Most of our cases i.e. 19 (76 %), where the lesion was delineated from the surrounding bone, were treated by eneucleation with or without obliteration of dead space with allogenic graft material. Two cases with ill-defined margins, both clinically and radiographically, underwent curettage. Four cases were treated with resection and reconstruction out of which 2 were reconstructed with rib graft. Radical surgery in form of resection should only be considered when the tumour is of aggressive nature and large size making it difficult or even impossible to treat by more conservative means, there is recurrence of aggressive lesions following curettage/enucleation.

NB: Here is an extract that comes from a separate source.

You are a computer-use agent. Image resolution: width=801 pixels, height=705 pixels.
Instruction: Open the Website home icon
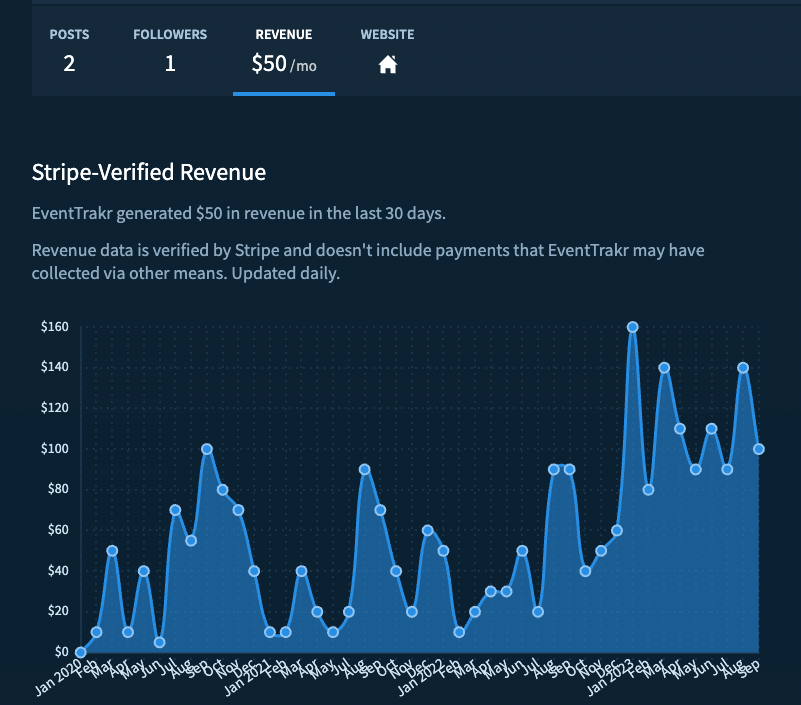tap(387, 65)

The defect created after eneucleation or curettage is either primarily closed or left open to heal secondarily, which in turn might delay healing. In our series, 19/21 defects were closed primarily without any bone graft, one case was packed with hydroxyapetite and one was reconstructed with medpore. All cases healed uneventfully except the case in which medpore was placed. The patient had wound dehiscence 1 month post-operatively and was managed effectively for the same. Heavy smoking could have been the reason for dehiscence (Figs. 36).

Fig. 4.

Fig. 4

Case 2. A Pre-operative frontal view, B post-operative frontal view with 18 months of follow-up, C pre-operative orthopantomogram view showing a mixed radiological appearance, D post-operative radiograph showing a satisfactory reconstructed right mandible with rib graft

Fig. 5.

Fig. 5

Case 19. A Pre-operative frontal view, B post-operative frontal view after 4 months of follow-up, C pre-operative radiograph view showing a radiolucent appearance, D post-operative radiograph showing good bone formation at the surgical site

Fig. 3.

Fig. 3

Case 4. A pre-operative frontal views, B post-operative frontal view at 14 months follow-up, C and D pre and post-operative occipitomental views

Fig. 6.

Fig. 6

Case 20. A Pre-operative orthopantomogram view showing a radiopaque appearance of the lesion, B post-operative orthopantomogram view after 1 month, with patient on intermaxillary fixation and alloplastic grafting, the patient was lost to follow-up at 3 months, C pathological specimen along with the attached tooth, D histopathological section showing significant osteoid material in fibrous stroma

In our series, the follow-up period ranged between 6 months to 5 years at an interval of 1, 3, and 6 months and then yearly. Radiographs were taken at the first and sixth months and then at yearly intervals. Till date no recurrence has been reported.

Conclusion

Based on our study, it can be summarized that OFs are rare tumours of maxillofacial region. They tend to grow into large size resulting in facial disfigurement, pain and paresthesia if not managed in time. They are often well demarcated and very rarely infiltrate the surrounding bone so it is easier to treat these lesions as compared to other odontogenic or non-odontogenic tumours of similar dimensions. It is justified to conclude that enucleation, curettage and resection and reconstruction are adequate forms of treatment for such kind of lesions as evident from no recurrence of the condition in the present series. Enucleation is preferred in small and well demarcated lesions. Curettage should be done in relatively large lesions with ill defined borders, not involving basal bone of mandible or cortical perforation. Resection should be reserved for aggressive and extensive cases with involvement of basal bone or perforation of cortices. However, there is lack of knowledge in our study regarding the immunohistochemistry (molecular biology) of these lesions. Immunological markers can distinguish between OF and FD which often pose a diagnostic dilemma because of their overlapping radiographic and histological features.